To accentuate the good news, consider that the first thing the angel gives the shepherds are words of comfort. In Luke 2:10, the angel begins by saying, “Do not be afraid.” Of course, these words of consolation were necessary because, without divine reassurance, men have every reason to be full of dread in the light of pure holiness. The next thing the angel says in verses 10-11 is:
[F]or behold, I bring you good news of great joy which will be for all the people; for today in the city of David there has been born for you a Savior, who is Christ the Lord.
That little child would grow up as all men do, yet Jesus is also fully God. As a grown man, the Lord would spend His earthly ministry preaching and teaching about the kingdom of God. He taught us that it is already here in His first advent and will be fully consummated with His return. He taught us that the kingdom of God is 100% incompatible with the kingdom of the world, but the former will one day be no more. The kingdom of God is righteous and eternal; the kingdom of the world is sinful and temporary.
What Jesus also told us is that He hates sin, but His love for His elect compelled Him to die for their sins. And so, roughly three decades after His birth, Christ would go to the Cross in order to make a substitutionary atonement for sin. In other words, you should have died for your sins; it should have been you on that Cross, but Jesus took your place. By itself, this is good news, but it is only one component of Christ’s redemption. Every believer is not only graced with the benefits of Christ’s death but also gifted with the benefits of His life by the imputation of His righteousness. The imputed righteousness of Christ is one of the highest reasons in the world to rejoice in the good news of great joy. You see, before the Incarnation, there was no concrete security that a believer could look to as an assurance of redemption. They could look to animal sacrifices or the Mosaic Law, but they only perceive groans for something greater. The first Adam was their representative, and he failed. But now, after the Incarnation, we can look back on the life, death, and Resurrection of the Second Adam, Jesus Christ. Consequently, every believer is in a more blessed and happy estate in Christ’s righteousness than Adam was in his innocence. Adam’s righteousness was uncertain and vulnerable. But for those who have faith, Christ’s righteousness is certain and impossible to lose. The good news of great joy is that while Adam sinned away his righteousness, a blood-bought believer can never sin away the righteousness of Christ. Truly, the gates of hell shall never prevail against the soul clothed in Jesus. Such a marvelous gift could have only been wrought by God Himself. What good news of great joy this is!
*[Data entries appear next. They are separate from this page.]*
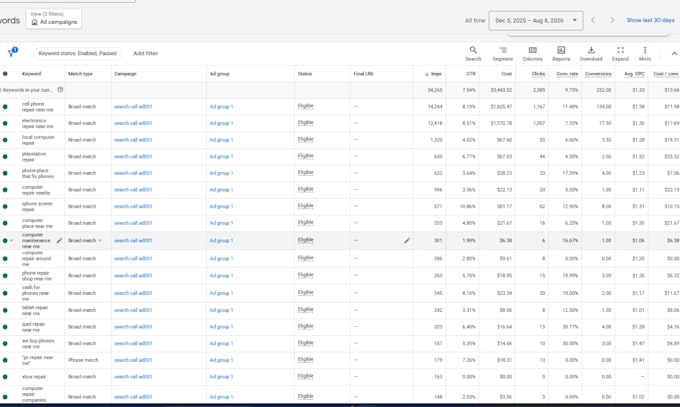Image resolution: width=680 pixels, height=407 pixels.
Task: Click Show last 30 days link
Action: (651, 20)
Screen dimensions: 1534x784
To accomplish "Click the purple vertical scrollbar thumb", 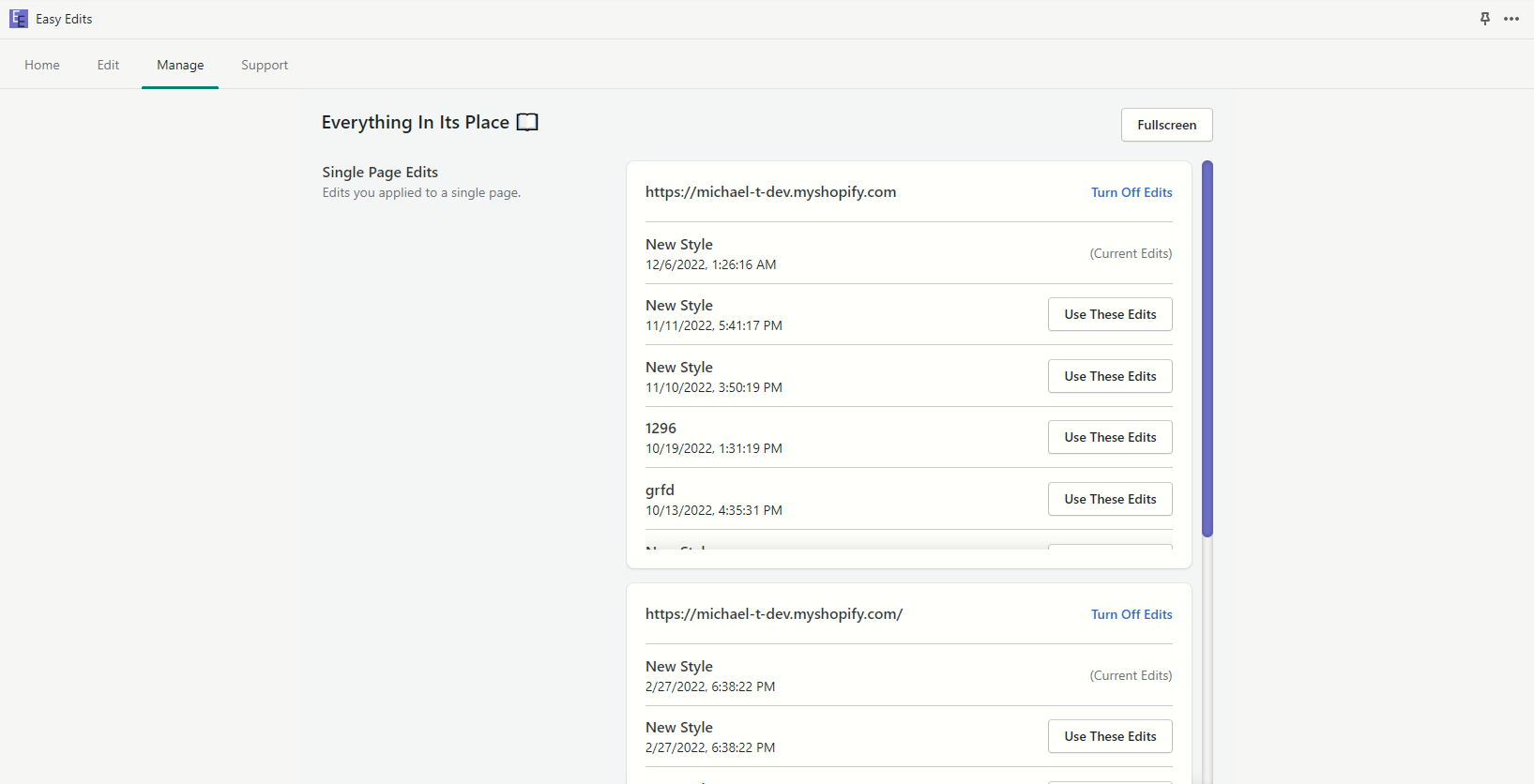I will 1207,349.
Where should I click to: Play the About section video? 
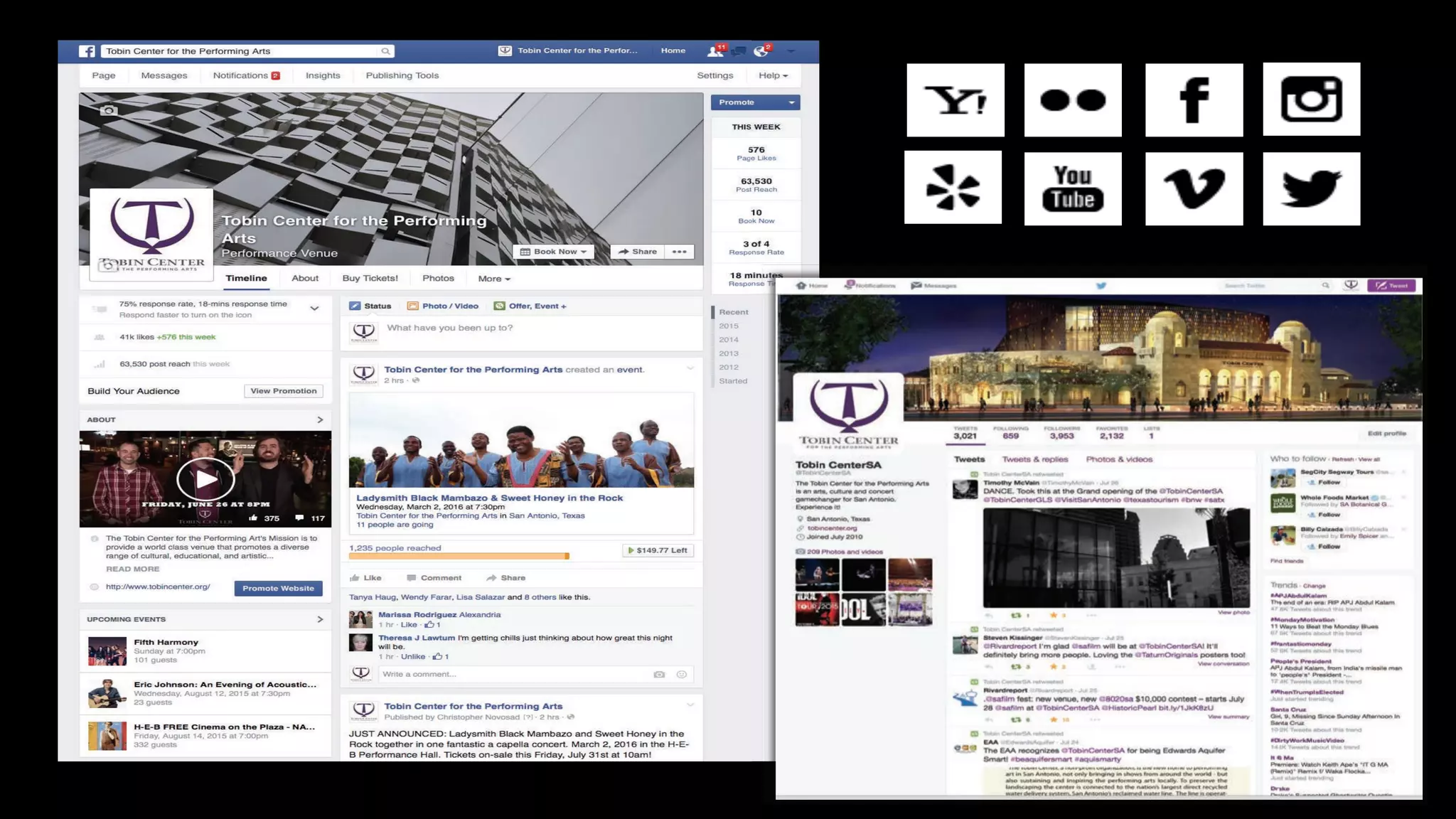205,479
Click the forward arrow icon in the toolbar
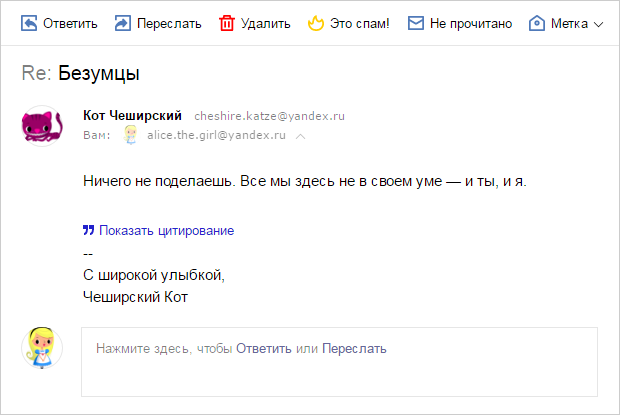620x415 pixels. click(123, 23)
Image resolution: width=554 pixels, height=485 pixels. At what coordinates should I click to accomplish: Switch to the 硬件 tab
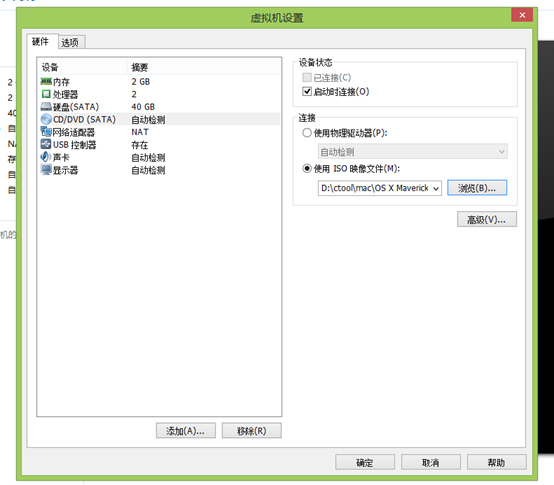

The Christian’s splendid hope is that their righteousness in Christ is in our Father’s keeping. And so, although we may encounter many disruptions in this world, it is certain that we will come into full possession of eternal life. You see, because God became a Man in Christ, He is therefore united with man forever. Thus, neither Satan, the world, nor our own flesh can separate us from the crown of life that God has prepared for us through His Son (Revelation 2:10).
This holiday season, meditate on the excellencies of Christ. How can what you or I ever do—the righteousness of man—ever be compared to the righteousness of God? Yes, the world will rejoice in money, power, and pleasures, but the child of God keeps their eyes fixed on the excellence and fullness of Christ; all the glory of the world is nothing compared to Him. The birth of the Messiah was indeed good news of great joy.